Linear Autoencoder (SGD): Bottleneck hidden layer learning a \(p\)-dimensional principal subspace. \(D_h \approx \frac{\eta^3 \lambda_\perp^2}{32}(p-1)(n-p)\)
Supervised Two-Layer Network (SGD): Task-irrelevant subspace determined by the null space of the input-output mapping \(P\). \(D_h \approx \frac{\eta^3 \gamma^4}{16}(k-1)(k+2+(n-k)\lambda_\perp/2)\)
Geometric Distinction: Learning Noise vs. Synaptic Noise
Function: Contrasts drift characteristics induced by learning noise (from online sampling stochasticity) and Gaussian synaptic noise (\(\varepsilon_{ij} \sim \mathcal{N}(0, \eta\sigma^2_{syn})\)).
Core Finding: Learning-noise-induced drift is anisotropic (drift rates differ across directions), whereas synaptic noise induces isotropic drift. The two also differ qualitatively in how drift rate depends on output dimensionality — non-monotonic (first increasing then decreasing) under learning noise, and monotonically increasing under synaptic noise.
Design Motivation: If these two geometric patterns can be distinguished experimentally, they can reveal the dominant mechanism driving drift in the brain.

Loss & Training¶

Oja / SM: No explicit loss; online Hebbian updates.
Autoencoder / two-layer network: MSE loss + weight decay + SGD.
All experiments use small learning rates in an online learning setting; drift is observed by continuing training after convergence.

Key Experimental Results¶

Main Results (Gaussian Data)¶

Architecture	Drift Rate Formula	\(\lambda_\perp\) Dependence	Dimensionality Dependence
Oja	\(D \approx \frac{\eta^3 \lambda_\perp^2}{8}(m-1)(n-m)\)	\(\propto \lambda_\perp^2\)	\(\propto (n-m)\)
Similarity Matching	Same as Oja	\(\propto \lambda_\perp^2\)	\(\propto (n-m)\)
Linear Autoencoder	\(D \approx \frac{\eta^3 \lambda_\perp^2}{32}(p-1)(n-p)\)	\(\propto \lambda_\perp^2\)	\(\propto (n-p)\)
Supervised Two-Layer	\(D \propto (k-1)(k+2+(n-k)\lambda_\perp/2)\)	Linear	\(\propto (n-k)\)

All theoretical predictions closely match simulation results (Figure 3).

Task 1
In the text on drift rates, how does the drift rate under synaptic noise depend on output dimensionality?
Task 2
Continue the text on drift rates from its last sentence.

Available data

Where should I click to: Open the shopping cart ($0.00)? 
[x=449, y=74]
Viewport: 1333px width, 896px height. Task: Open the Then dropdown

Task answer 1
It increases monotonically.

Task answer 2
Ablation Study¶

Configuration	Key Metric	Description
MNIST, varying output dimension \(m\)	Drift rate is non-monotonic	Increasing \(m\) enlarges the representation space (increases drift) but shrinks the task-irrelevant space (reduces noise), producing a trade-off
\(m = n\)	Drift rate → 0	No task-irrelevant subspace; learning noise vanishes
Nonlinear network (ReLU)	Drift rate still increases with \(\lambda_\perp\)	Qualitative conclusions of linear theory hold in nonlinear networks
Increasing synaptic noise \(\sigma_{syn}\)	Drift rate–dimensionality relation becomes monotonically increasing	Qualitatively different from the non-monotonic relation under learning noise

Key Findings¶

Task-irrelevant stimuli drive drift via the \(x_{||} x_\perp^T\) coupling term — both components must be simultaneously present to produce an update.
Drift rate is jointly controlled by representation space size (proportional to \(m-1\)) and noise source magnitude (proportional to \(n-m\)), yielding non-monotonic dependence.
Learning noise vs. synaptic noise yields distinguishable experimental predictions: anisotropic vs. isotropic geometry, and non-monotonic vs. monotonic dimensionality dependence.
Cross-architecture consistency: despite differences in specific formulas, all architectures exhibit drift dependence on task-irrelevant stimuli.

Highlights & Insights¶

Multiplicative Noise Structure: The key insight is the form of the learning update at the solution point, \(\Delta W^* \propto x_{||} x_\perp^T\) — a product of task-relevant and task-irrelevant components. This more precisely reveals the data-dependent structure of drift than a generic "SGD noise" framing.
Experimentally Testable Predictions: The anisotropic vs. isotropic geometric distinction can be verified through long-term recording experiments, providing actionable hypotheses for whether drift in the brain is primarily driven by learning or synaptic noise.
Cross-Learning-Rule Universality: Oja's rule and Similarity Matching yield identical drift rates despite different learning rules, indicating that drift is determined by task structure rather than learning rule details.

Limitations & Future Work¶

The theory is primarily based on linear networks and small learning rate assumptions; generalization to deep nonlinear networks requires further work.
Only stationary data distributions are considered; non-stationary environments (e.g., continual learning / catastrophic forgetting) are not addressed.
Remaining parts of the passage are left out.